StPO § 24
Leitsatz
Nimmt ein Richter zwischen zwei Sitzungstagen die Örtlichkeit einer Geschwindigkeitsmessung in Augenschein und befragt die zufällig dort anwesenden Messbeamten des Verfahrens zum Standort des Messgerätes, lässt diese Verhaltensweise den Schluss zu, der Richter halte eine solche Ortsbesichtigung/Befragung von Zeugen im Rahmen seiner Aufklärungspflicht für seine Entscheidungsfindung für erforderlich, und begründet die Ablehnung des Richters. (Leitsatz der Redaktion)
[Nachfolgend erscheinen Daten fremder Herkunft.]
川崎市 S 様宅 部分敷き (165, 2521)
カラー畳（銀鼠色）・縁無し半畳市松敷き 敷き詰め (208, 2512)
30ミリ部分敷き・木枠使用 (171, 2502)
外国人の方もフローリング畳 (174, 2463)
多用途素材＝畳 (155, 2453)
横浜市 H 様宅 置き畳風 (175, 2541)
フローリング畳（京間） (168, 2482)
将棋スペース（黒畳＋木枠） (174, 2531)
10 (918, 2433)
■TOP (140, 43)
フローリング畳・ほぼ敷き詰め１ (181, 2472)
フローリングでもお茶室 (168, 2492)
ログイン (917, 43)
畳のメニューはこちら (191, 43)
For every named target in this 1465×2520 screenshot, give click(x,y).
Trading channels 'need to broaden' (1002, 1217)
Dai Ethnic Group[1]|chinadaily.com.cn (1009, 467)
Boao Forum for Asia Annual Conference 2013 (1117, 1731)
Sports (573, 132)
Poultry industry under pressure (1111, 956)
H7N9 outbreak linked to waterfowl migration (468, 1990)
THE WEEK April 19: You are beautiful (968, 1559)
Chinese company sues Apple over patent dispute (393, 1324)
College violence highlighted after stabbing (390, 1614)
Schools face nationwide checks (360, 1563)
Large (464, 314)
AG Schwerin, Beschl. v. 25.10.2023 – 35 OWi 295/23
1 Sachverhalt
Das AG hat die Ablehnung des Richters B. für begründet erklärt.
2 Aus den Gründen:
Der Befangenheitsantrag gegen den abgelehnten Richter vom 11.10.2023 ist zulässig, insbesondere unverzüglich gem. §§ 46 Abs. 1 OWiG i.V.m. 25 Abs. 2 StPO gestellt.
Zwar hat der Verteidiger des Betroffenen das Ablehnungsgesuch nicht unmittelbar nach dem Hinweis des abgelehnten Richters im Hauptverhandlungstermin am 11.10.2023, dass er sich am Vortag zur Vorbereitung auf die Hauptverhandlung zur Messstelle begeben, ein Foto von der Messstelle gefertigt und von den zufällig dort anwesenden Messbeamten H. und E. den genauen Aufstellungsort des Messgerätes erfahren habe, sondern erst nach Durchführung der zeugenschaftlichen Vernehmung der Zeugen E. und H. sowie Inaugenscheinnahme des vom abgelehnten Richter am Vorabend von der Messstelle gefertigten Fotos gestellt. Gleichwohl geht das Gericht von der Rechtzeitigkeit des Antrags aus, da dieser noch innerhalb des Hauptverhandlungstermins am 11.10.2023 unmittelbar nach Erörterung der Sach- und Rechtslage gestellt worden ist, zu einem Zeitpunkt, als, wie sich aus der Erklärung des Verteidigers vom 17.10.2023 zur Stellungnahme des abgelehnten Richters vom 11.10.2023 ergibt, gerade mit Blick auf die Erklärungen des Zeugen E. zur Messskizze und den "neuen" örtlichen Gegebenheiten – jedenfalls für diesen – Zweifel an einem Tatnachweis ergeben hatten.
Der Ablehnungsantrag ist auch begründet.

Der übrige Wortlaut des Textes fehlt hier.